Infra Autopilot — Kubernetes Cost Optimizer

The Problem

Kubernetes clusters are notoriously over-provisioned. Engineers set resource requests and limits conservatively at deploy time and never revisit them — leading to paying for CPU and memory that sits idle. At my employer, we were spending $12,000/month on a cluster that was 60% underutilized by actual workload metrics.

My Approach

I analyzed our Prometheus metrics and found that the gap between requested resources and actual peak usage was consistently 3-5x. Rather than a one-time manual audit, I wanted a repeatable, automated tool that any team could run.
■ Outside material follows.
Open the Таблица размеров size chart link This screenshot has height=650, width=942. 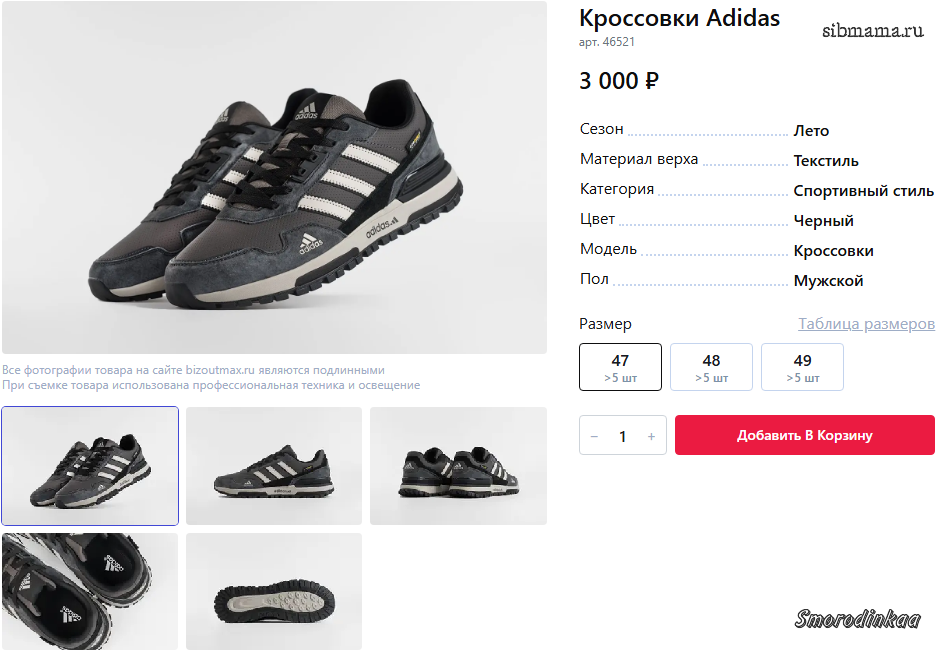[866, 324]
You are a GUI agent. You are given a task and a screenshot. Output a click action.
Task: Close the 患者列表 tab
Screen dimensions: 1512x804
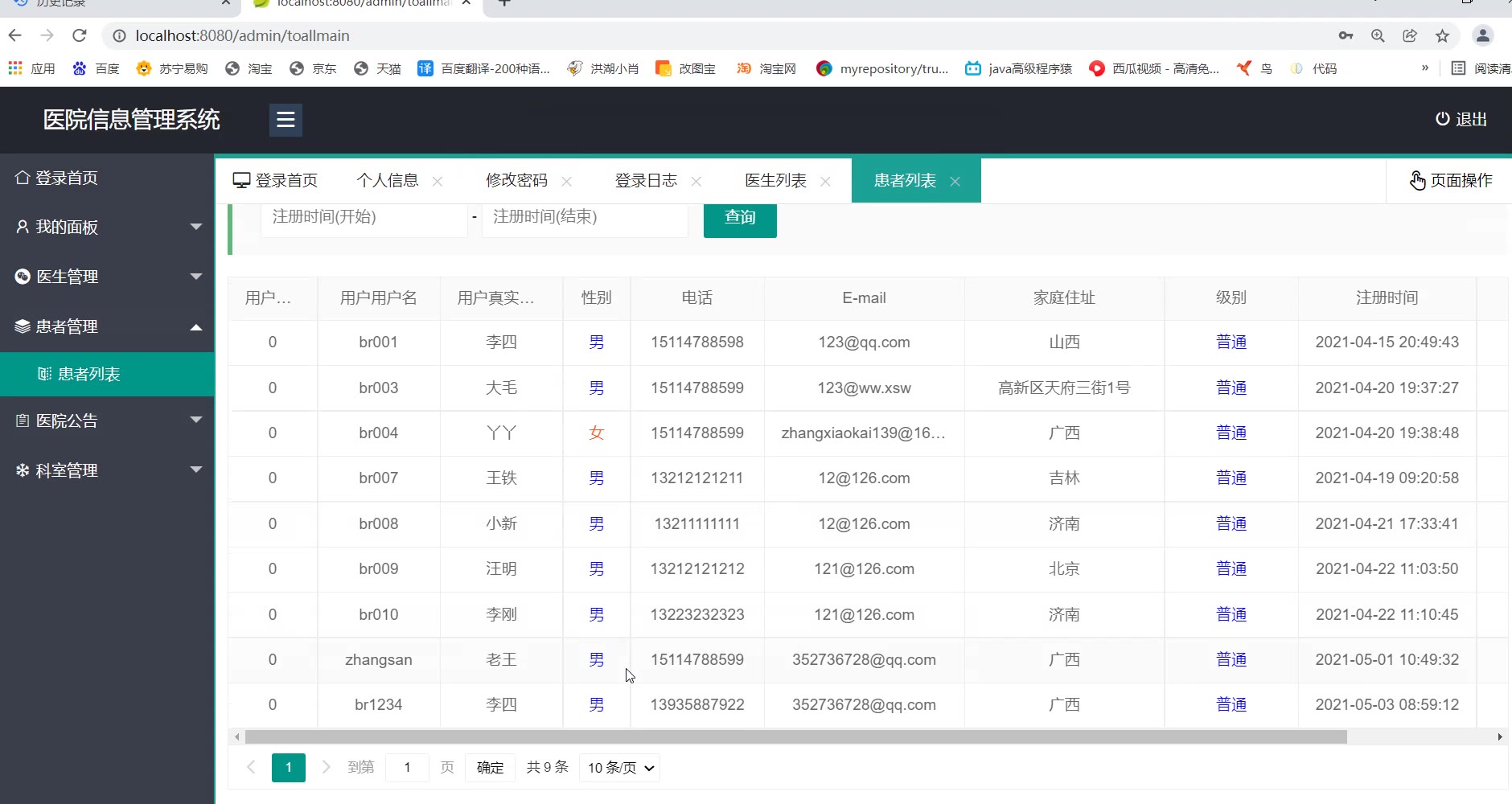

The tool needed to: (1) query Prometheus for historical utilization data, (2) apply statistical analysis (P95 usage, not averages — to catch burst traffic), (3) generate Helm chart patches with new resource specs, and (4) estimate monthly cost savings in dollar terms.
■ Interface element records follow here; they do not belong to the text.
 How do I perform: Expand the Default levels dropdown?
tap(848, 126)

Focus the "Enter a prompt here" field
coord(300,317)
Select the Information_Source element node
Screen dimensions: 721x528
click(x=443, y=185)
I wrote it in Go for a single-binary distribution — engineers hate dependency management hell for devtools.

What I Built

autopilot scan — Connects to the cluster, queries Prometheus, and generates a JSON report of every deployment with actual vs. requested resources and a confidence score.

autopilot recommend — Processes the scan report and outputs ready-to-apply values.yaml patches with right-sized requests/limits, using P95 historical usage + a configurable safety margin.

autopilot estimate — Takes the current cluster bill (pulled from AWS Cost Explorer API) and projects monthly savings from applying the recommendations.

autopilot apply — Dry-run by default. With --confirm, applies patches via helm upgrade.

Results

Reduced our team’s monthly AWS EKS bill by $4,200/month (35% reduction)
340+ GitHub stars within 6 months, 80+ forks
Adopted by 3 other engineering teams internally after posting on internal Slack
Contributed a Datadog metrics adapter via a community PR

Key Learnings

Statistical sampling matters enormously. First version used average utilization, which was dangerously low for spiky workloads — a burst would OOM-kill pods. Switching to P95 over a 30-day window with a 20% safety margin eliminated all false positives.